---------- INPUT ----------

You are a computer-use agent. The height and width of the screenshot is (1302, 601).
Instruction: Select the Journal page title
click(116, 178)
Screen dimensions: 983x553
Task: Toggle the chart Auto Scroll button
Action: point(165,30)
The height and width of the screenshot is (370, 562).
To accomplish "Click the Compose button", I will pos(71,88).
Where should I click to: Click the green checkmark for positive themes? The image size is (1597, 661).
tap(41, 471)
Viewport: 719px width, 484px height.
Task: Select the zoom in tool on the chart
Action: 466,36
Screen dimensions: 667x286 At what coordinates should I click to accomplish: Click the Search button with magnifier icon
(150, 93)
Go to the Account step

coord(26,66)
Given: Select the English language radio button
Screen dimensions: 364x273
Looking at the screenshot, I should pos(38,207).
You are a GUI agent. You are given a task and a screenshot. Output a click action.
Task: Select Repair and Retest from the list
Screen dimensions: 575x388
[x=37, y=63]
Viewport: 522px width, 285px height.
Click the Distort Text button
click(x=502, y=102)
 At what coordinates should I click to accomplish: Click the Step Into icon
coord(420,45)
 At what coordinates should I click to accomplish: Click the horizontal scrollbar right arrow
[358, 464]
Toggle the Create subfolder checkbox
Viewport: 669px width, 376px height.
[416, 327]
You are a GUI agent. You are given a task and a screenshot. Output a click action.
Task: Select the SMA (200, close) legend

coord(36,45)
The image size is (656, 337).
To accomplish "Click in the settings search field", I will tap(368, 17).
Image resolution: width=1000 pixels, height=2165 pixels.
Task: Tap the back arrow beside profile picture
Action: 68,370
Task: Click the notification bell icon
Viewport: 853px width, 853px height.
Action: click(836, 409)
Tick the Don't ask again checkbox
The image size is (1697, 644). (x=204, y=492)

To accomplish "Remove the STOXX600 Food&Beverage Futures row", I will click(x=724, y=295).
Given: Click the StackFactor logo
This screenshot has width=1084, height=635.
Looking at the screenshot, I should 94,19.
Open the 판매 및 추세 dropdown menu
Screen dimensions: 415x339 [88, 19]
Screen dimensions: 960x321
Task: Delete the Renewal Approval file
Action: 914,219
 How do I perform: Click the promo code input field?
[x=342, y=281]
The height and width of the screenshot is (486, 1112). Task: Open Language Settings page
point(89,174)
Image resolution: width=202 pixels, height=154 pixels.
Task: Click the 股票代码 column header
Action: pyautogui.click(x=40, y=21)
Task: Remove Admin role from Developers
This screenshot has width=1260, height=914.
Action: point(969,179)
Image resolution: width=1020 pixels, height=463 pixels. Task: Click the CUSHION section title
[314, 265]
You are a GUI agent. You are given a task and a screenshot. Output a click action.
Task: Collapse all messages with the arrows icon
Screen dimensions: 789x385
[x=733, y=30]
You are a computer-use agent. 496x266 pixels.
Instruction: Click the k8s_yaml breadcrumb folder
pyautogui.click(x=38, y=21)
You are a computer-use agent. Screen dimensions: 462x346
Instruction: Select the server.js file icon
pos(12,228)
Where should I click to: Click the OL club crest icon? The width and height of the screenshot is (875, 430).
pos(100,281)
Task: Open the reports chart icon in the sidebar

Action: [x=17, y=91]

----------

### EXERCISE
Convert the listing above into a JSON list of strings, with one string per line and blank lines omitted.

### ANSWER FOR THE TASK
[
  "You are a computer-use agent. The height and width of the screenshot is (1302, 601).",
  "Instruction: Select the Journal page title",
  "click(116, 178)",
  "Screen dimensions: 983x553",
  "Task: Toggle the chart Auto Scroll button",
  "Action: point(165,30)",
  "The height and width of the screenshot is (370, 562).",
  "To accomplish \"Click the Compose button\", I will pos(71,88).",
  "Where should I click to: Click the green checkmark for positive themes? The image size is (1597, 661).",
  "tap(41, 471)",
  "Viewport: 719px width, 484px height.",
  "Task: Select the zoom in tool on the chart",
  "Action: 466,36",
  "Screen dimensions: 667x286 At what coordinates should I click to accomplish: Click the Search button with magnifier icon",
  "(150, 93)",
  "Go to the Account step",
  "coord(26,66)",
  "Given: Select the English language radio button",
  "Screen dimensions: 364x273",
  "Looking at the screenshot, I should pos(38,207).",
  "You are a GUI agent. You are given a task and a screenshot. Output a click action.",
  "Task: Select Repair and Retest from the list",
  "Screen dimensions: 575x388",
  "[x=37, y=63]",
  "Viewport: 522px width, 285px height.",
  "Click the Distort Text button",
  "click(x=502, y=102)",
  " At what coordinates should I click to accomplish: Click the Step Into icon",
  "coord(420,45)",
  " At what coordinates should I click to accomplish: Click the horizontal scrollbar right arrow",
  "[358, 464]",
  "Toggle the Create subfolder checkbox",
  "Viewport: 669px width, 376px height.",
  "[416, 327]",
  "You are a GUI agent. You are given a task and a screenshot. Output a click action.",
  "Task: Select the SMA (200, close) legend",
  "coord(36,45)",
  "The image size is (656, 337).",
  "To accomplish \"Click in the settings search field\", I will tap(368, 17).",
  "Image resolution: width=1000 pixels, height=2165 pixels.",
  "Task: Tap the back arrow beside profile picture",
  "Action: 68,370",
  "Task: Click the notification bell icon",
  "Viewport: 853px width, 853px height.",
  "Action: click(836, 409)",
  "Tick the Don't ask again checkbox",
  "The image size is (1697, 644). (x=204, y=492)",
  "To accomplish \"Remove the STOXX600 Food&Beverage Futures row\", I will click(x=724, y=295).",
  "Given: Click the StackFactor logo",
  "This screenshot has width=1084, height=635.",
  "Looking at the screenshot, I should 94,19.",
  "Open the 판매 및 추세 dropdown menu",
  "Screen dimensions: 415x339 [88, 19]",
  "Screen dimensions: 960x321",
  "Task: Delete the Renewal Approval file",
  "Action: 914,219",
  " How do I perform: Click the promo code input field?",
  "[x=342, y=281]",
  "The height and width of the screenshot is (486, 1112). Task: Open Language Settings page",
  "point(89,174)",
  "Image resolution: width=202 pixels, height=154 pixels.",
  "Task: Click the 股票代码 column header",
  "Action: pyautogui.click(x=40, y=21)",
  "Task: Remove Admin role from Developers",
  "This screenshot has width=1260, height=914.",
  "Action: point(969,179)",
  "Image resolution: width=1020 pixels, height=463 pixels. Task: Click the CUSHION section title",
  "[314, 265]",
  "You are a GUI agent. You are given a task and a screenshot. Output a click action.",
  "Task: Collapse all messages with the arrows icon",
  "Screen dimensions: 789x385",
  "[x=733, y=30]",
  "You are a computer-use agent. 496x266 pixels.",
  "Instruction: Click the k8s_yaml breadcrumb folder",
  "pyautogui.click(x=38, y=21)",
  "You are a computer-use agent. Screen dimensions: 462x346",
  "Instruction: Select the server.js file icon",
  "pos(12,228)",
  "Where should I click to: Click the OL club crest icon? The width and height of the screenshot is (875, 430).",
  "pos(100,281)",
  "Task: Open the reports chart icon in the sidebar",
  "Action: [x=17, y=91]"
]